From "Made in China" to "China Service": a $14 trillion economic pivot. Opinion

For decades, the global narrative of the Chinese economy was defined by the rhythmic hum of factory floors and the dense thicket of container terminals.
"Made in China" was the undisputed mantra of the country’s rise. Today, however, a profound structural migration is underway. Following a landmark directive from China’s State Council, Beijing has formally mapped out an audacious future: a services economy projected to surpass ¥100 trillion (approximately $14 trillion) by 2030. This signals a decisive move away from a hardware-driven growth model toward a "China Service" era defined by intelligence, technology, and global standards.
The transition is already visible in the data. In the first quarter of 2026, services accounted for 61.7% of China’s GDP growth, signalling that the shift from a manufacturing-heavy economy to a high-value service hub is no longer a future projection - it is a current reality.
Factory brains
The first pillar of this strategy is the extension of "Producer Services" toward specialisation and the high end of the value chain. China recognises that the future of manufacturing lies not in assembly, but in the "industrial brain" behind it.
The science and technology hubs of Beijing, Shanghai, and the Greater Bay Area are serving as high-velocity engines for this shift, catalysing breakthroughs in robotics, drones, and general-purpose Large Language Models (LLMs). By integrating these frontier technologies into the core of producer services, China is moving beyond traditional consulting toward an "automated expertise" model that optimises industrial design, smart logistics, and predictive maintenance across the global supply chain.
For example, in the realm of tech-enabled services, the "Qi Yuan" model has transformed AI from a linguistic tool into a digitalised attending physician at the ICU bedside. Developed by Shenzhen-based medical giant Mindray and tech titan Tencent, Qi Yuan is the world’s first LLM clinically implemented for critical care. This shift toward high-end, specialised services is the engine driving the Chinese industry toward the apex of the global value chain.
Quality of modern life
The second pillar is the transformation of "Life Services" to emphasise quality, variety, and convenience. As China's 500-million-strong middle class begins to prioritise "quality of life" over the mere accumulation of goods, the government is opening doors to satisfy increasingly diverse consumer demands.

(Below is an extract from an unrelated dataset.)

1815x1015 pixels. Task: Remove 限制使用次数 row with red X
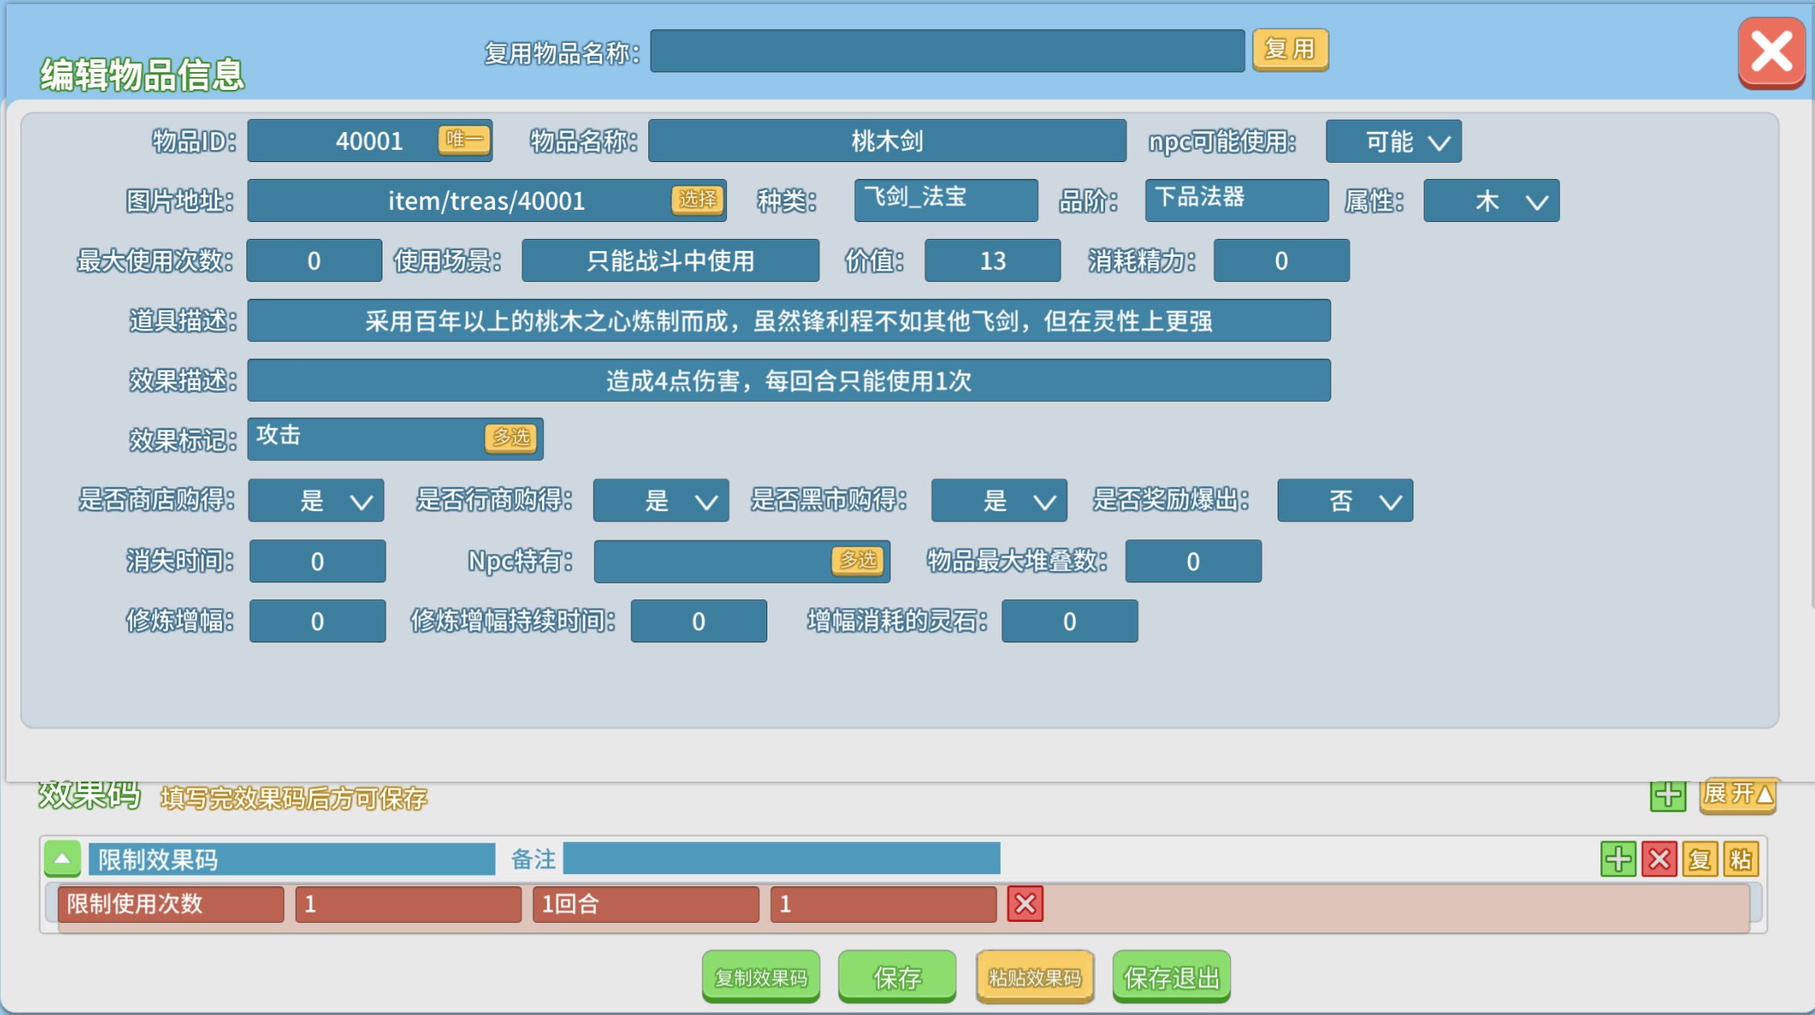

In Shanghai’s Qingpu District, the launch of DeltaHealth Hospital Shanghai - owned by the British conglomerate Swire Pacific - serves as a vital bellwether. As the first general hospital in the city permitted to convert into a wholly foreign-owned entity, it represents an "airlift" of international management logic and specialised expertise into the heart of the Chinese market.

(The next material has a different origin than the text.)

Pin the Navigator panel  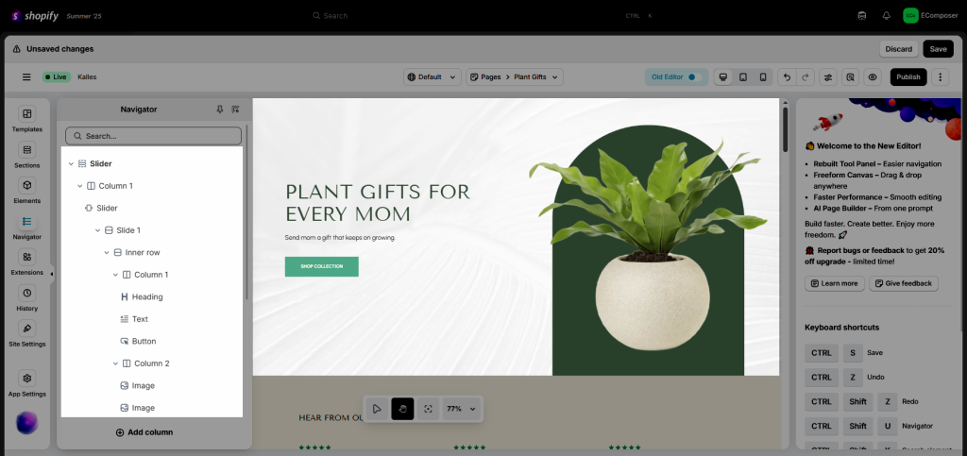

By attracting high-level international medical institutions, China is pursuing a dual-track strategy: meeting the sophisticated demands of high-income groups while simultaneously reducing pressure on public hospitals, which are often overcapacity due to China's massive population. Furthermore, Beijing is encouraging this competition to boost the overall quality of domestic healthcare services.
Meanwhile, a growing ageing population is seeking a better quality of life post-retirement. On the island of Hainan, China’s southernmost province and largest tropical territory, the "Silver Economy" is emerging as a major opportunity. In the Hainan Boao Lecheng International Medical Tourism Pilot Zone, the traditional silos between tourism, healthcare, and elderly care have vanished, replaced by a closed-loop ecosystem. This deep integration of "service + consumption" allows patients to access cutting-edge global drugs synchronised with international approvals, directly addressing health anxieties within an ageing society.
Why the pivot?
Why has China launched this trillion-dollar offensive now? Beyond hedging against rising manufacturing costs brought by geopolitics and other uncertainties, the move is rooted in a desire for resilient public well-being and a green future. Services are inherently less carbon-intensive, making them a natural vehicle for China’s "Dual Carbon" goals. Furthermore, by opening professional sectors like healthcare, education, and finance to global competition, China is using international standards to catalyse a domestic industrial upgrade, creating a more predictable and transparent business environment.
For global investors, this $14 trillion invitation is both a golden opportunity and a strategic challenge. Future dividends will no longer belong to those seeking cheap labour, but to those who can provide systemic solutions, high-end expertise, and innovative service models. From "Made in China" to "China Service," this is more than a change in name - it is a fundamental transformation of the nation's economic engine. In this new era, China will no longer just consume components and raw materials; it will consume the world’s most sophisticated intelligence and services.
Du Yubin is a journalist and producer for CGTN. He was stationed in Washington, D.C. and London for six years each, focusing on China-US and China-EU relations. He has over 15 years of experience in international communication and new media. The views expressed in this article are the author’s own.